* PROMPT
Each entry should be repeated exactly. Its pictures should not be.

* EXCERPTED RECORDS
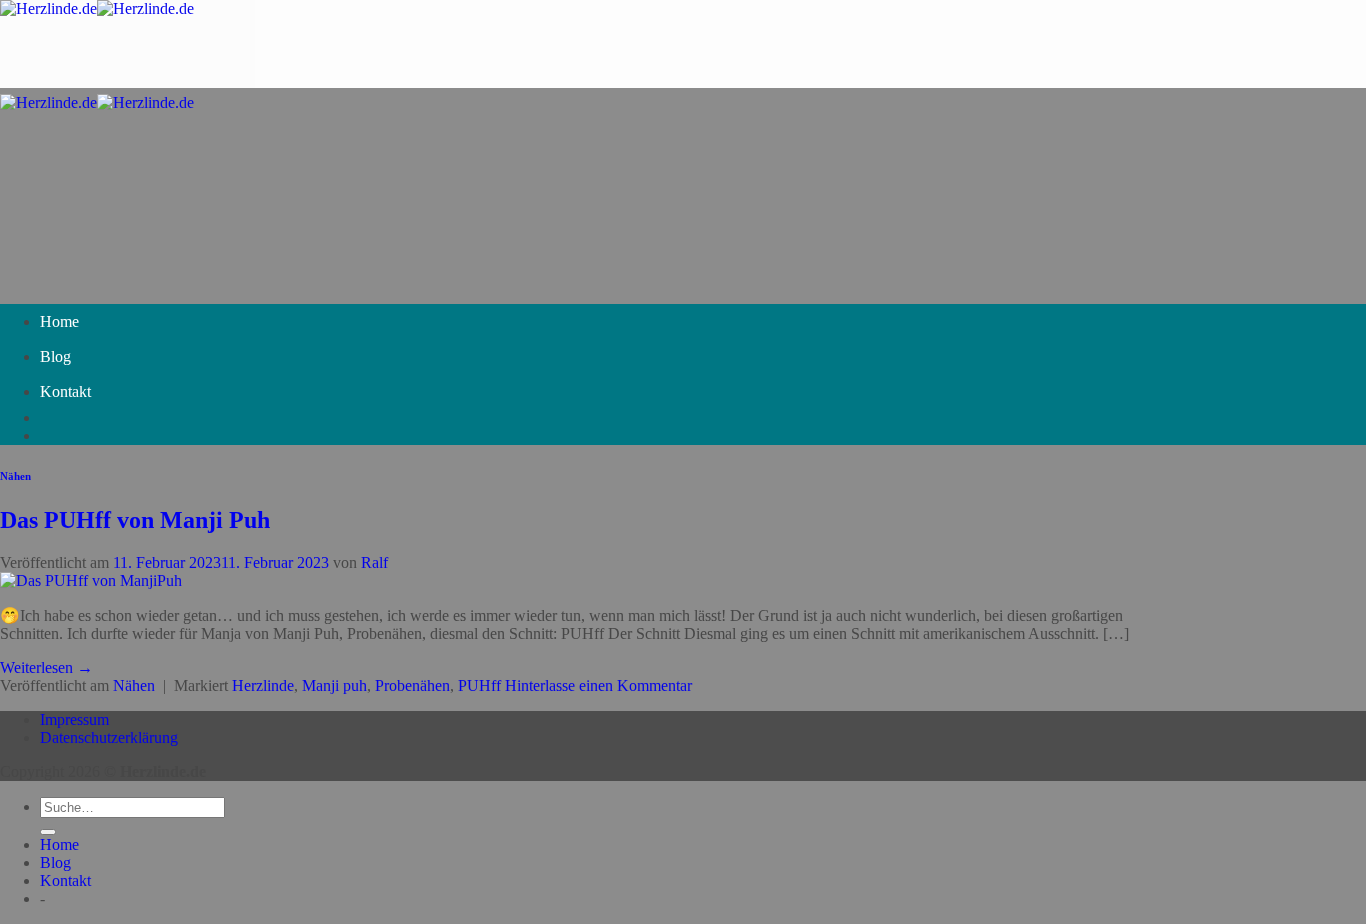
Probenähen (412, 685)
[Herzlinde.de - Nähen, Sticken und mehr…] (97, 8)
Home (59, 321)
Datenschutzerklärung (109, 737)
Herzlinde (263, 685)
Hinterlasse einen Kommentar (598, 685)
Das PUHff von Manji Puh (135, 520)
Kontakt (65, 391)
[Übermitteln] (48, 832)
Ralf (374, 562)
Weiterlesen (46, 667)
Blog (55, 356)
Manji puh (334, 685)
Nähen (15, 476)
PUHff (479, 685)
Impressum (74, 719)
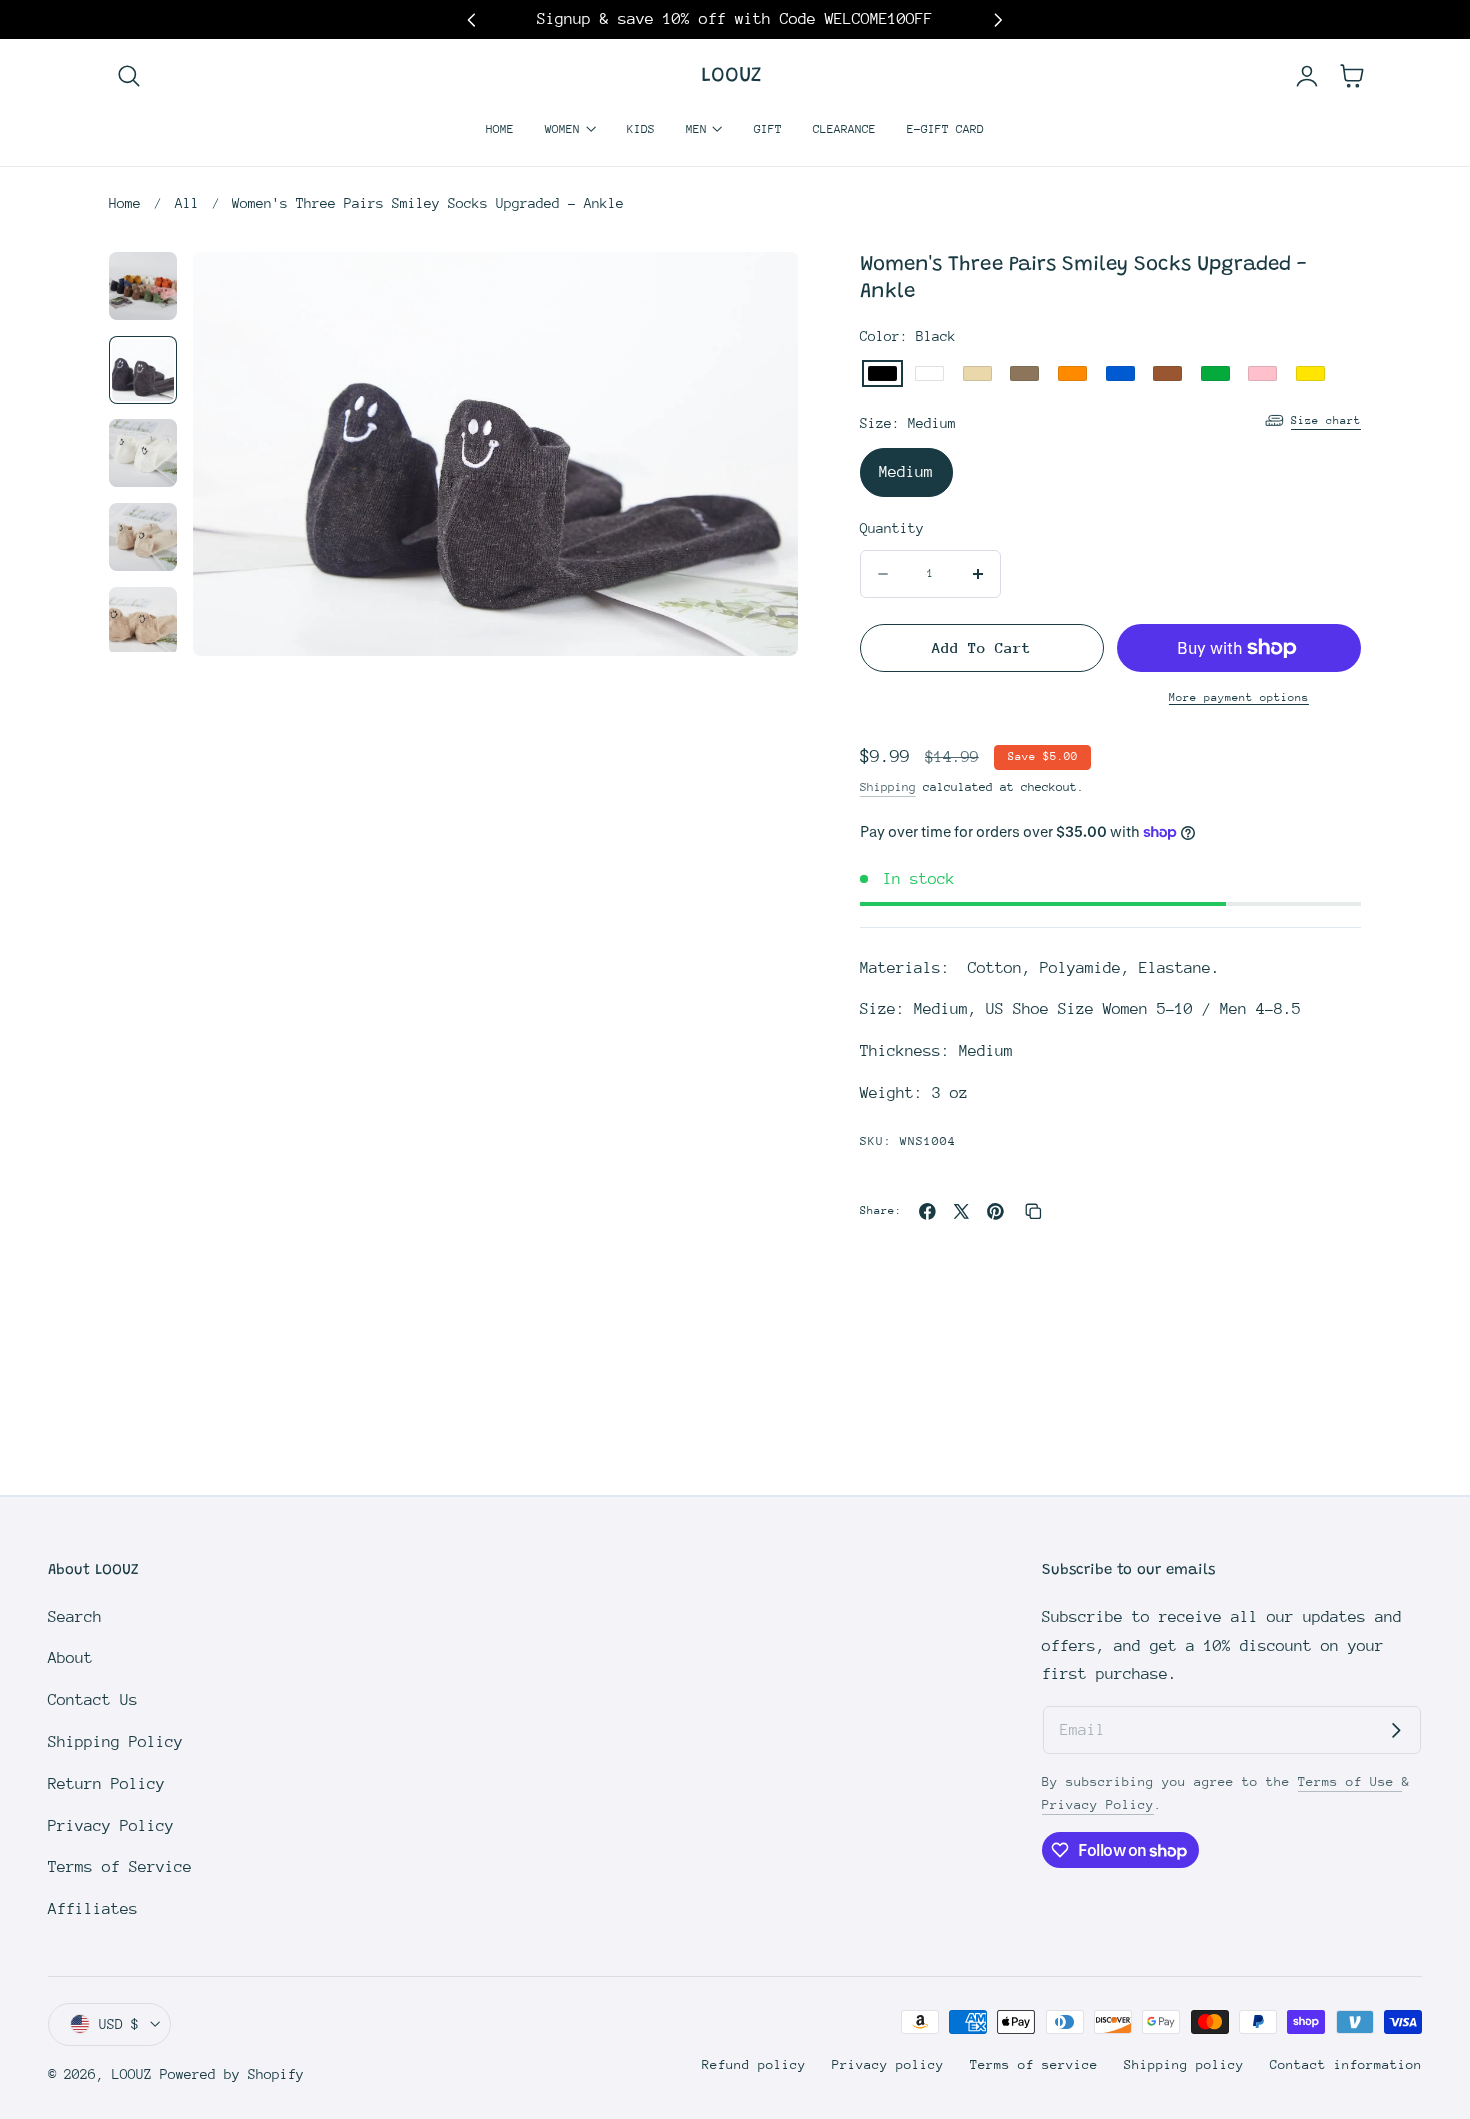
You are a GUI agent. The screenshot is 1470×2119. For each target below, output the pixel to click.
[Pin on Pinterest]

* ANSWER TO THIS EXERCISE
Probenähen (412, 685)
[Herzlinde.de - Nähen, Sticken und mehr…] (97, 8)
Home (59, 321)
Datenschutzerklärung (109, 737)
Herzlinde (263, 685)
Hinterlasse einen Kommentar (598, 685)
Das PUHff von Manji Puh (135, 520)
Kontakt (65, 391)
[Übermitteln] (48, 832)
Ralf (374, 562)
Weiterlesen (46, 667)
Blog (55, 356)
Manji puh (334, 685)
Nähen (15, 476)
PUHff (479, 685)
Impressum (74, 719)
You are a GUI agent. The screenshot is 1470×2119. For each target below, output the pixel to click.
[Pin on Pinterest]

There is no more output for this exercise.